Would you please write out each entry precisely as given?

[Saved entries]
•••
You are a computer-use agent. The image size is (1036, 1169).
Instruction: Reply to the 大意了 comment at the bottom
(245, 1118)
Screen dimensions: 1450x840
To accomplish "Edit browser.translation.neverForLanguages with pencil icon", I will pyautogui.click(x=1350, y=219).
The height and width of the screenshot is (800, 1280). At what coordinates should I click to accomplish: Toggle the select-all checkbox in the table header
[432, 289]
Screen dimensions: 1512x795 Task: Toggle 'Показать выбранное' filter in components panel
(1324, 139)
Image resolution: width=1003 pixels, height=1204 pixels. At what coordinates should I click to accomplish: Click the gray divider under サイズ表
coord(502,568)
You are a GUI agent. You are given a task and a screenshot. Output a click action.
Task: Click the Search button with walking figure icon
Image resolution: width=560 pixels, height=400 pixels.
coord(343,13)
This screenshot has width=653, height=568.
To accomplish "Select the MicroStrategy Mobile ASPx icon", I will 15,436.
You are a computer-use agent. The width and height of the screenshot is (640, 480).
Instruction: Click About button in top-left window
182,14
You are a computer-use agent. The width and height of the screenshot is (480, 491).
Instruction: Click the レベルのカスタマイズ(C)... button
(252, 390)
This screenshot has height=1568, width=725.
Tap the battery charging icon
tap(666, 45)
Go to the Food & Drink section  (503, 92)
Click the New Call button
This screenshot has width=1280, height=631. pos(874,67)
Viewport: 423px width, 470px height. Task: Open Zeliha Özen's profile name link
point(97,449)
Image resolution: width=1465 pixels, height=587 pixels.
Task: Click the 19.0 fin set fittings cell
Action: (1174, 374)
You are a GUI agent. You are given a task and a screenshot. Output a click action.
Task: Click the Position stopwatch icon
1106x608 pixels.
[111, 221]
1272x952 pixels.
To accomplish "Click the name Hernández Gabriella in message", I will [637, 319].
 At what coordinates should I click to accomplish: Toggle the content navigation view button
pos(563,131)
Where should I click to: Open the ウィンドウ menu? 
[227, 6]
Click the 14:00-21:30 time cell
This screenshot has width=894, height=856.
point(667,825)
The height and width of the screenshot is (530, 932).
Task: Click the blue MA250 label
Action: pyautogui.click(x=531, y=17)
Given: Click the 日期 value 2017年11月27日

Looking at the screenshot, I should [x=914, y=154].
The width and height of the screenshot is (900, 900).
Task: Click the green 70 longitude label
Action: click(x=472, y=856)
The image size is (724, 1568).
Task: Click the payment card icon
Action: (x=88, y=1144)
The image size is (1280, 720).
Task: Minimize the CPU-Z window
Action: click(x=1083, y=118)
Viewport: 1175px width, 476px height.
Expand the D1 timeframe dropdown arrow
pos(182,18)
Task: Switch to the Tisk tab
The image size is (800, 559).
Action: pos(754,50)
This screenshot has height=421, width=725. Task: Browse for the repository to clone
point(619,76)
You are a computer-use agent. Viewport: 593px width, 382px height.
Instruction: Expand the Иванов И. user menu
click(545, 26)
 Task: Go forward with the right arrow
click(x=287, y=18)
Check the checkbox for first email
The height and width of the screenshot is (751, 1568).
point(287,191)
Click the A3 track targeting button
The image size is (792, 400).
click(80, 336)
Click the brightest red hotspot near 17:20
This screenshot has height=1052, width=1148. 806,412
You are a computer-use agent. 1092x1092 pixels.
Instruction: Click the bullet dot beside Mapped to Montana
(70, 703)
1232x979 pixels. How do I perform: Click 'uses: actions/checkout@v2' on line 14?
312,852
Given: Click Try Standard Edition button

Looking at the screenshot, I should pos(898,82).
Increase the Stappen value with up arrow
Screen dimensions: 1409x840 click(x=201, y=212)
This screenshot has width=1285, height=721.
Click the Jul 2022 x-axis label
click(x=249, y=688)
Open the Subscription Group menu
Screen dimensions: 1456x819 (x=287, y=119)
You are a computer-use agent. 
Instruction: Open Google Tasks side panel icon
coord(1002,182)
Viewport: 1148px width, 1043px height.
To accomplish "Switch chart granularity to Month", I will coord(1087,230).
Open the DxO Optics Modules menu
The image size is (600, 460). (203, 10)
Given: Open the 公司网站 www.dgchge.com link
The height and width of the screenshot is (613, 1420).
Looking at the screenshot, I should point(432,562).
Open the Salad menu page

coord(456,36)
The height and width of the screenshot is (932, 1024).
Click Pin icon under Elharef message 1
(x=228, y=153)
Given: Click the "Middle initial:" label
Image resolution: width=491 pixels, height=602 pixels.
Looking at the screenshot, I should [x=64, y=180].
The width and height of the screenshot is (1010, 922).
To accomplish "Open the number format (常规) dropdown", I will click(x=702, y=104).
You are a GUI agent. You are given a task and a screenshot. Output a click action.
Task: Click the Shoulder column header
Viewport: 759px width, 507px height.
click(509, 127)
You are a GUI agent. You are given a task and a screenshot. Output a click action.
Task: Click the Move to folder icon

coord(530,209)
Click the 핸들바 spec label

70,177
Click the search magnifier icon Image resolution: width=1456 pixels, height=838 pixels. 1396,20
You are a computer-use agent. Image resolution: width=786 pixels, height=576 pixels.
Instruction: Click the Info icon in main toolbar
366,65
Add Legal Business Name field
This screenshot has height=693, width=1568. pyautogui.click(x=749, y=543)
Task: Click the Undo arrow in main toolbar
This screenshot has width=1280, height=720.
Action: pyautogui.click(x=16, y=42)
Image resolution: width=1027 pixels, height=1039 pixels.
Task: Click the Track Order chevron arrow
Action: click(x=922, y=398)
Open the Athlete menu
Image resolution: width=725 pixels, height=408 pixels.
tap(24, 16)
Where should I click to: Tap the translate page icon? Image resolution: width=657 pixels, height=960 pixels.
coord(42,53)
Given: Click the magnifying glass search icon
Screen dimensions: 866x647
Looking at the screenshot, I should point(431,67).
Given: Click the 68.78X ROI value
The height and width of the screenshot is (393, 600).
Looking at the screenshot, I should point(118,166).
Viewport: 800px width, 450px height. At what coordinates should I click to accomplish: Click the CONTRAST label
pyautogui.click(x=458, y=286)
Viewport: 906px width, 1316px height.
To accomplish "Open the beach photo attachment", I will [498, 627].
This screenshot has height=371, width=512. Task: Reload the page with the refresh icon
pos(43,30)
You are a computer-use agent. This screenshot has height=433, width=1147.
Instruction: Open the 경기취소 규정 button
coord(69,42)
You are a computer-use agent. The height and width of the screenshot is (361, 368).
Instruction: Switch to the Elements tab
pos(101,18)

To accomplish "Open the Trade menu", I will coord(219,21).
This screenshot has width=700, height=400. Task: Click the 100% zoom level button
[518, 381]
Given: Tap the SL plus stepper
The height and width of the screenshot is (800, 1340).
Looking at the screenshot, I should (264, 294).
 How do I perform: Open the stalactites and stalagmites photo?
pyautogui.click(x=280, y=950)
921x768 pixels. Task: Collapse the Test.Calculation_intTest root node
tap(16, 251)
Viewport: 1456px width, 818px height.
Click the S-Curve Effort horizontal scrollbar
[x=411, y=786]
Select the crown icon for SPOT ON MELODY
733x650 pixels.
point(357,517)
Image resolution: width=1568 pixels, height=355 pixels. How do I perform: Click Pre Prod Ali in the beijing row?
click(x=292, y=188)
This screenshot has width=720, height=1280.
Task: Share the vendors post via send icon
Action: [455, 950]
•••
**Exercise output**.
You are a computer-use agent. The image size is (1036, 1169).
Instruction: Reply to the 大意了 comment at the bottom
(245, 1118)
Screen dimensions: 1450x840
To accomplish "Edit browser.translation.neverForLanguages with pencil icon", I will pyautogui.click(x=1350, y=219).
The height and width of the screenshot is (800, 1280). At what coordinates should I click to accomplish: Toggle the select-all checkbox in the table header
[432, 289]
Screen dimensions: 1512x795 Task: Toggle 'Показать выбранное' filter in components panel
(1324, 139)
Image resolution: width=1003 pixels, height=1204 pixels. At what coordinates should I click to accomplish: Click the gray divider under サイズ表
coord(502,568)
You are a GUI agent. You are given a task and a screenshot. Output a click action.
Task: Click the Search button with walking figure icon
Image resolution: width=560 pixels, height=400 pixels.
coord(343,13)
This screenshot has width=653, height=568.
To accomplish "Select the MicroStrategy Mobile ASPx icon", I will 15,436.
You are a computer-use agent. The width and height of the screenshot is (640, 480).
Instruction: Click About button in top-left window
182,14
You are a computer-use agent. The width and height of the screenshot is (480, 491).
Instruction: Click the レベルのカスタマイズ(C)... button
(252, 390)
This screenshot has height=1568, width=725.
Tap the battery charging icon
tap(666, 45)
Go to the Food & Drink section  (503, 92)
Click the New Call button
This screenshot has width=1280, height=631. pos(874,67)
Viewport: 423px width, 470px height. Task: Open Zeliha Özen's profile name link
point(97,449)
Image resolution: width=1465 pixels, height=587 pixels.
Task: Click the 19.0 fin set fittings cell
Action: (1174, 374)
You are a GUI agent. You are given a task and a screenshot. Output a click action.
Task: Click the Position stopwatch icon
1106x608 pixels.
[111, 221]
1272x952 pixels.
To accomplish "Click the name Hernández Gabriella in message", I will [637, 319].
 At what coordinates should I click to accomplish: Toggle the content navigation view button
pos(563,131)
Where should I click to: Open the ウィンドウ menu? 
[227, 6]
Click the 14:00-21:30 time cell
This screenshot has width=894, height=856.
point(667,825)
The height and width of the screenshot is (530, 932).
Task: Click the blue MA250 label
Action: pyautogui.click(x=531, y=17)
Given: Click the 日期 value 2017年11月27日

Looking at the screenshot, I should [x=914, y=154].
The width and height of the screenshot is (900, 900).
Task: Click the green 70 longitude label
Action: click(x=472, y=856)
The image size is (724, 1568).
Task: Click the payment card icon
Action: (x=88, y=1144)
The image size is (1280, 720).
Task: Minimize the CPU-Z window
Action: click(x=1083, y=118)
Viewport: 1175px width, 476px height.
Expand the D1 timeframe dropdown arrow
pos(182,18)
Task: Switch to the Tisk tab
The image size is (800, 559).
Action: pos(754,50)
This screenshot has height=421, width=725. Task: Browse for the repository to clone
point(619,76)
You are a computer-use agent. Viewport: 593px width, 382px height.
Instruction: Expand the Иванов И. user menu
click(545, 26)
 Task: Go forward with the right arrow
click(x=287, y=18)
Check the checkbox for first email
The height and width of the screenshot is (751, 1568).
point(287,191)
Click the A3 track targeting button
The image size is (792, 400).
click(80, 336)
Click the brightest red hotspot near 17:20
This screenshot has height=1052, width=1148. 806,412
You are a computer-use agent. 1092x1092 pixels.
Instruction: Click the bullet dot beside Mapped to Montana
(70, 703)
1232x979 pixels. How do I perform: Click 'uses: actions/checkout@v2' on line 14?
312,852
Given: Click Try Standard Edition button

Looking at the screenshot, I should pos(898,82).
Increase the Stappen value with up arrow
Screen dimensions: 1409x840 click(x=201, y=212)
This screenshot has width=1285, height=721.
Click the Jul 2022 x-axis label
click(x=249, y=688)
Open the Subscription Group menu
Screen dimensions: 1456x819 (x=287, y=119)
You are a computer-use agent. 
Instruction: Open Google Tasks side panel icon
coord(1002,182)
Viewport: 1148px width, 1043px height.
To accomplish "Switch chart granularity to Month", I will coord(1087,230).
Open the DxO Optics Modules menu
The image size is (600, 460). (203, 10)
Given: Open the 公司网站 www.dgchge.com link
The height and width of the screenshot is (613, 1420).
Looking at the screenshot, I should point(432,562).
Open the Salad menu page

coord(456,36)
The height and width of the screenshot is (932, 1024).
Click Pin icon under Elharef message 1
(x=228, y=153)
Given: Click the "Middle initial:" label
Image resolution: width=491 pixels, height=602 pixels.
Looking at the screenshot, I should [x=64, y=180].
The width and height of the screenshot is (1010, 922).
To accomplish "Open the number format (常规) dropdown", I will click(x=702, y=104).
You are a GUI agent. You are given a task and a screenshot. Output a click action.
Task: Click the Shoulder column header
Viewport: 759px width, 507px height.
click(509, 127)
You are a GUI agent. You are given a task and a screenshot. Output a click action.
Task: Click the Move to folder icon

coord(530,209)
Click the 핸들바 spec label

70,177
Click the search magnifier icon Image resolution: width=1456 pixels, height=838 pixels. 1396,20
You are a computer-use agent. Image resolution: width=786 pixels, height=576 pixels.
Instruction: Click the Info icon in main toolbar
366,65
Add Legal Business Name field
This screenshot has height=693, width=1568. pyautogui.click(x=749, y=543)
Task: Click the Undo arrow in main toolbar
This screenshot has width=1280, height=720.
Action: pyautogui.click(x=16, y=42)
Image resolution: width=1027 pixels, height=1039 pixels.
Task: Click the Track Order chevron arrow
Action: click(x=922, y=398)
Open the Athlete menu
Image resolution: width=725 pixels, height=408 pixels.
tap(24, 16)
Where should I click to: Tap the translate page icon? Image resolution: width=657 pixels, height=960 pixels.
coord(42,53)
Given: Click the magnifying glass search icon
Screen dimensions: 866x647
Looking at the screenshot, I should point(431,67).
Given: Click the 68.78X ROI value
The height and width of the screenshot is (393, 600).
Looking at the screenshot, I should point(118,166).
Viewport: 800px width, 450px height. At what coordinates should I click to accomplish: Click the CONTRAST label
pyautogui.click(x=458, y=286)
Viewport: 906px width, 1316px height.
To accomplish "Open the beach photo attachment", I will [498, 627].
This screenshot has height=371, width=512. Task: Reload the page with the refresh icon
pos(43,30)
You are a computer-use agent. This screenshot has height=433, width=1147.
Instruction: Open the 경기취소 규정 button
coord(69,42)
You are a computer-use agent. The height and width of the screenshot is (361, 368).
Instruction: Switch to the Elements tab
pos(101,18)

To accomplish "Open the Trade menu", I will coord(219,21).
This screenshot has width=700, height=400. Task: Click the 100% zoom level button
[518, 381]
Given: Tap the SL plus stepper
The height and width of the screenshot is (800, 1340).
Looking at the screenshot, I should (264, 294).
 How do I perform: Open the stalactites and stalagmites photo?
pyautogui.click(x=280, y=950)
921x768 pixels. Task: Collapse the Test.Calculation_intTest root node
tap(16, 251)
Viewport: 1456px width, 818px height.
Click the S-Curve Effort horizontal scrollbar
[x=411, y=786]
Select the crown icon for SPOT ON MELODY
733x650 pixels.
point(357,517)
Image resolution: width=1568 pixels, height=355 pixels. How do I perform: Click Pre Prod Ali in the beijing row?
click(x=292, y=188)
This screenshot has width=720, height=1280.
Task: Share the vendors post via send icon
Action: [455, 950]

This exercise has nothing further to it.